[Stored data entries]
········

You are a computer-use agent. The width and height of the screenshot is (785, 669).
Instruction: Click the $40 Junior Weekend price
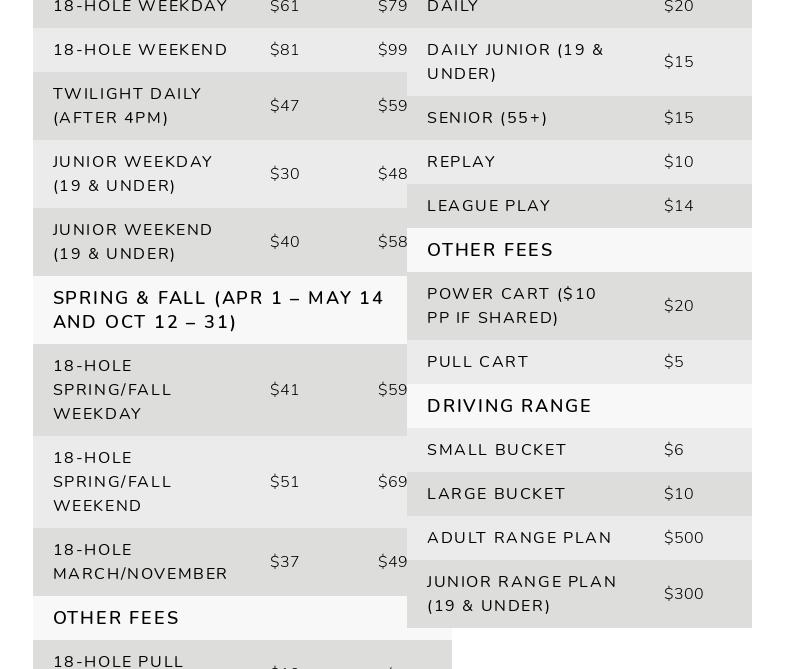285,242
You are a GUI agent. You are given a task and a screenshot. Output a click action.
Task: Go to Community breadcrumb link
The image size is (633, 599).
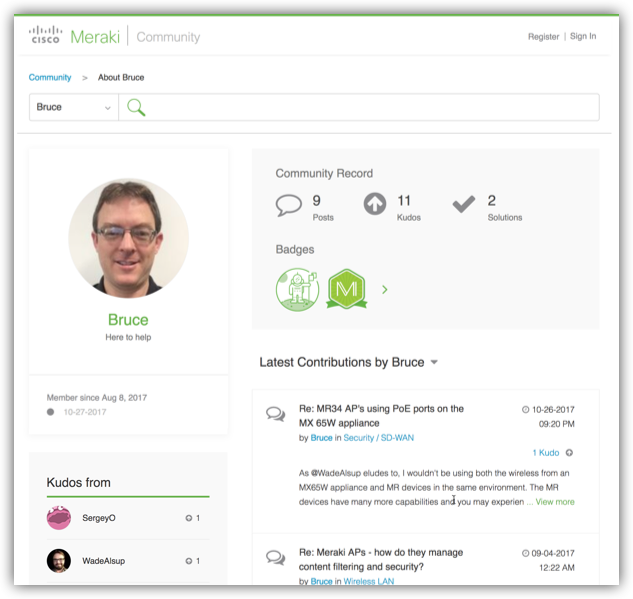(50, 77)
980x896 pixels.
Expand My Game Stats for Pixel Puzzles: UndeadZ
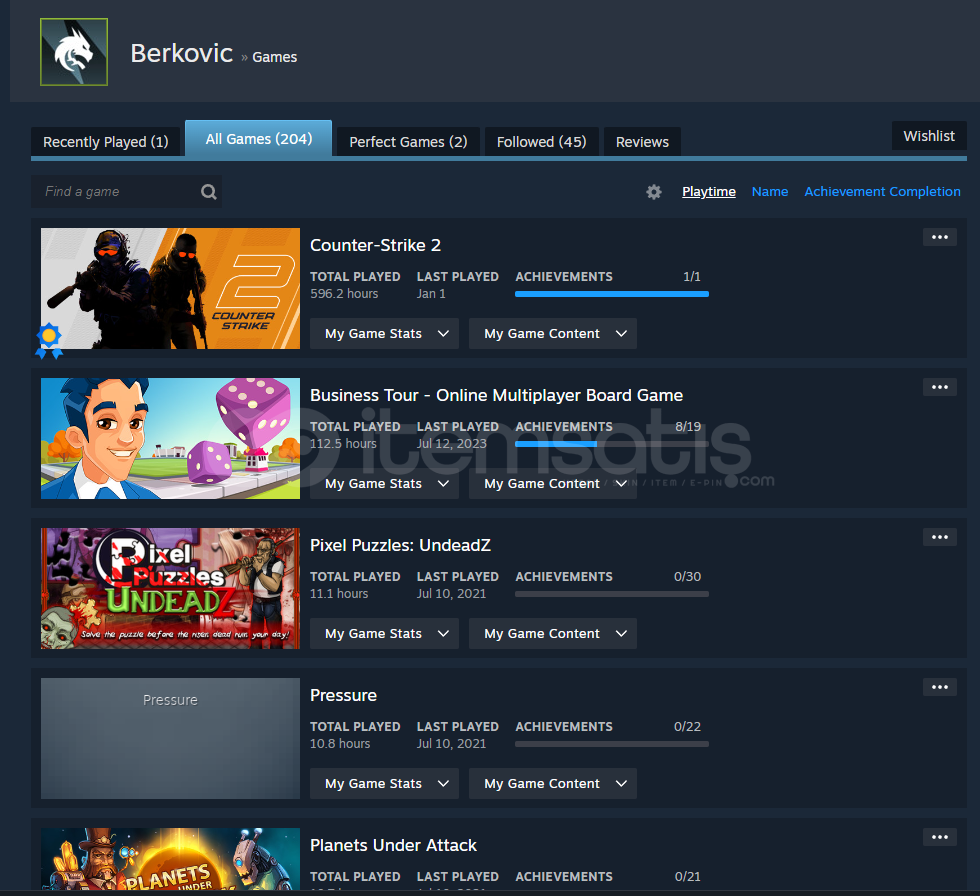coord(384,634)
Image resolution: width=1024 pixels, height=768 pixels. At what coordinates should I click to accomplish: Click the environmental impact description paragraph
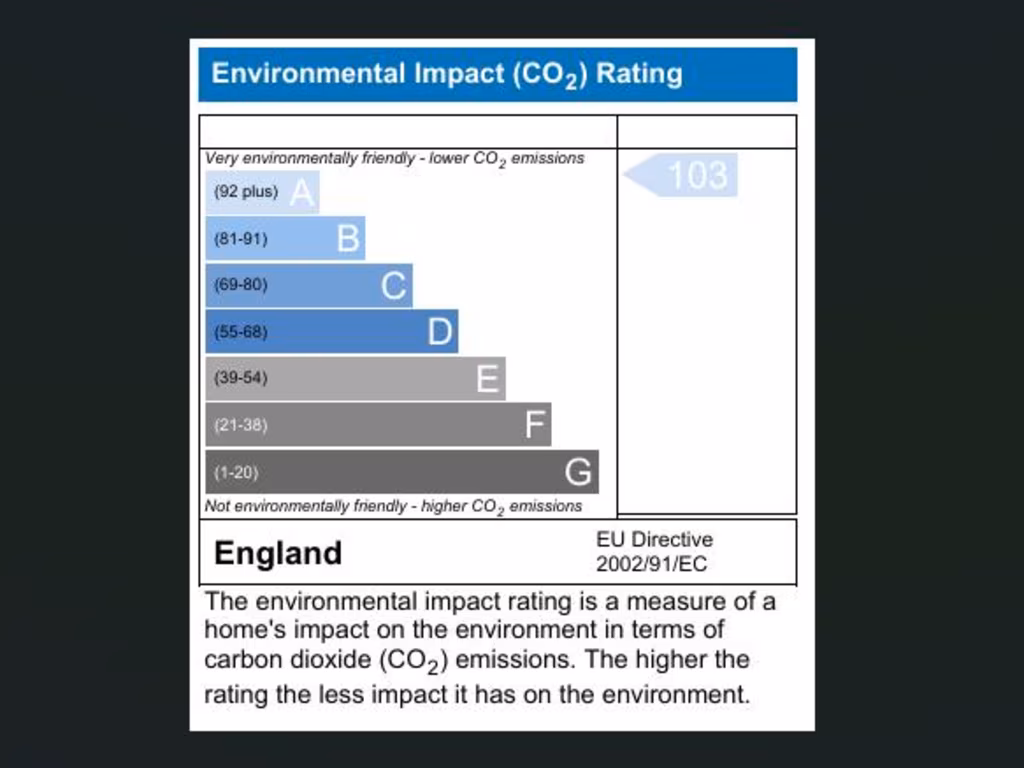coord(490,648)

········

Work required = Copy out the data verbatim, with no pictures.

Response =
You are a computer-use agent. The width and height of the screenshot is (785, 669).
Instruction: Click the $40 Junior Weekend price
285,242
You are a GUI agent. You are given a task and a screenshot. Output a click action.
Task: Go to Community breadcrumb link
The image size is (633, 599).
(50, 77)
980x896 pixels.
Expand My Game Stats for Pixel Puzzles: UndeadZ
coord(384,634)
Image resolution: width=1024 pixels, height=768 pixels. At what coordinates should I click to accomplish: Click the environmental impact description paragraph
coord(490,648)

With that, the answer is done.